3) Транк № 908. С этим Транком мы сблизились больше всего. Может, он не такой блестящий или умелый, как 38-й или 3907-й, но благодаря этому Транку я заглянул в себя. Почему? Потому что 908-й больше всех похож на меня: пытливый, страдающий, амбициозный. Мы говорили допоздна, пока он попивал пунш (на горьком опыте я узнал, что пунш ненастоящий!), а я — синтетический ржаной виски. Именно он сказал, что мне стоит дать Окки второй шанс. Я объяснил, что Окки почти наверняка давно уже сгорел, но если нет, то я прислушаюсь к этому мудрому совету.

4) Транк № 17. А этот Транк — всем Транкам Транк. Когда я его вижу, кажется, будто я вижу настоящего Транка во плоти — того самого, что давным-давно жил в Белом доме. С ума сойти. Это вам не анемичная и гнусавая Вирджиния Вулф от Николь Кидман. Это Черчилль от Олдмена, Чаплин от Дауни, Флинтстоун от Гудмена. Не считая ангельского певческого голоса, лазеров из глаз и способности летать — это и есть Транк!

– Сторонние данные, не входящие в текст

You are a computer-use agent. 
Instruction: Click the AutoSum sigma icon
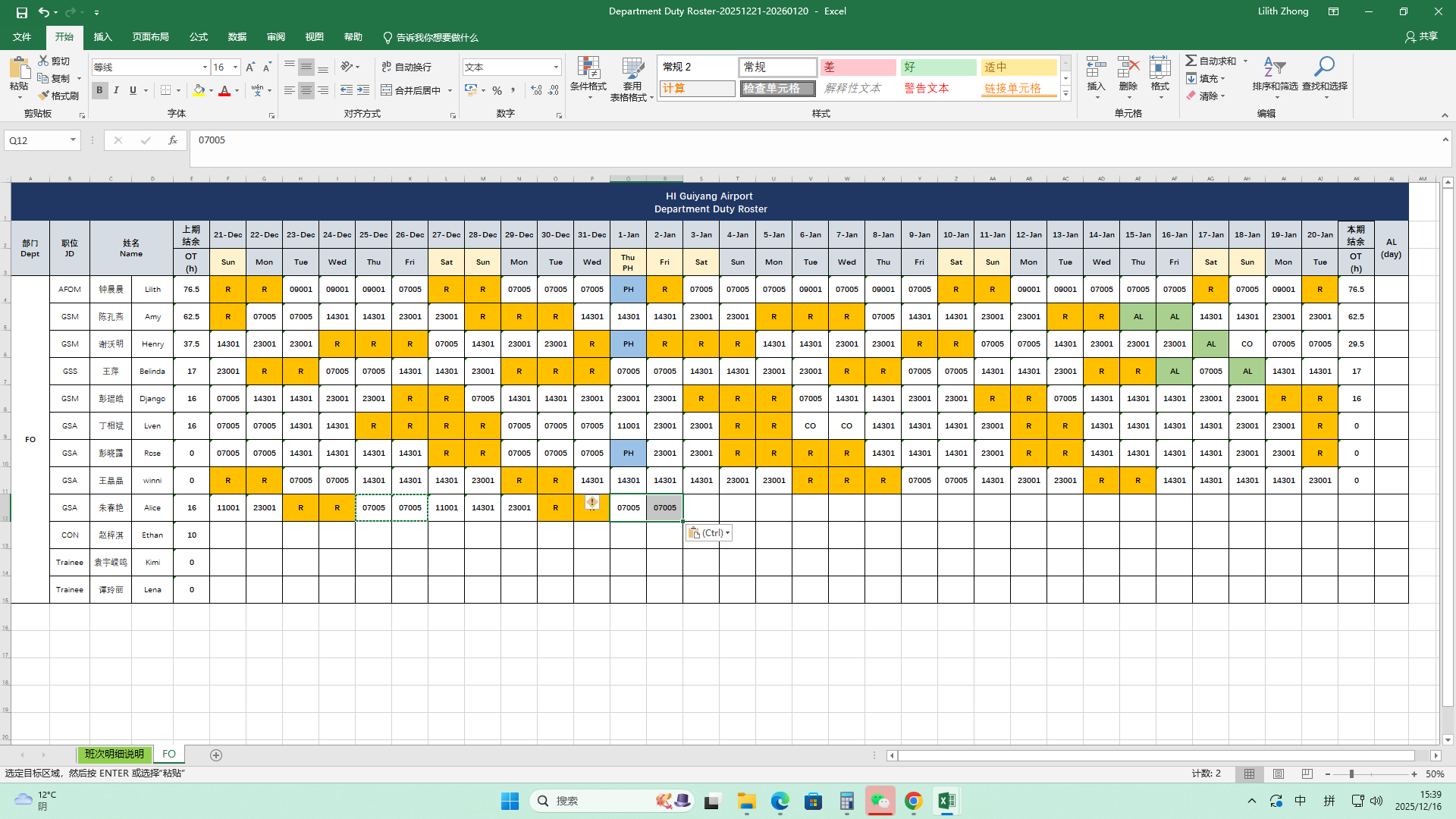(x=1191, y=61)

5) Транки № 10 846 и 710 (ничья). Глядя на этих Транков, я плакал. Их любовь друг к другу переступила все границы и научила нас раз и навсегда, что любовь есть любовь.

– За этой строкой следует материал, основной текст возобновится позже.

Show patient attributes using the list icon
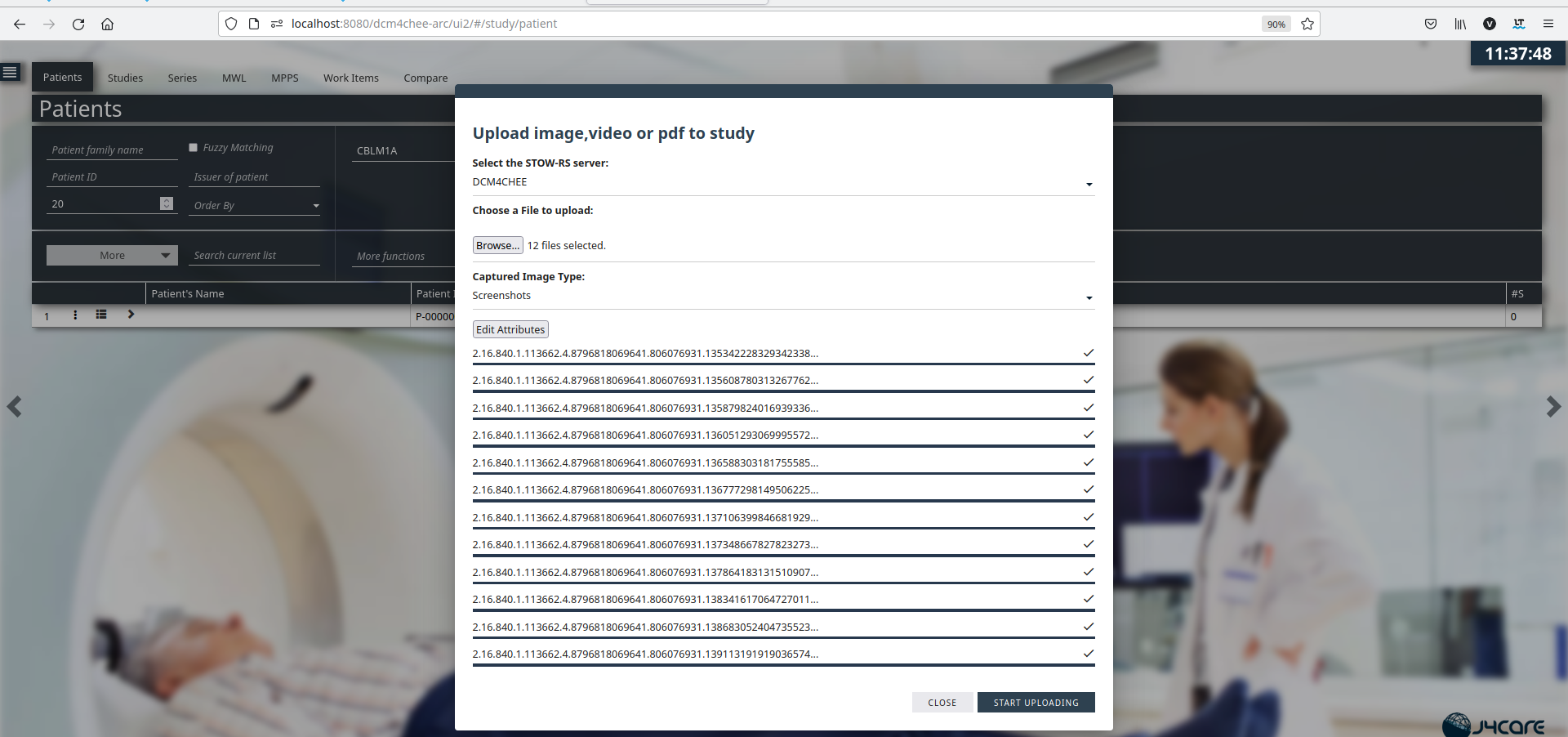 coord(101,315)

6) Транк № 6555. В 6555-м вы найдете всю кутерьму, фальстарты и тупики настоящей жизни. Этого Транка не подают на блюдечке с голубой каемочкой. Он не объясняет, как его понимать. Он вознаграждает повторные взаимодействия. Этот Транк то влюблял в себя, то доводил до бешенства. Возможно, ни один Транк не отражает наши настоящие человеческие отношения, наши попытки найти общий язык так же, как № 6555.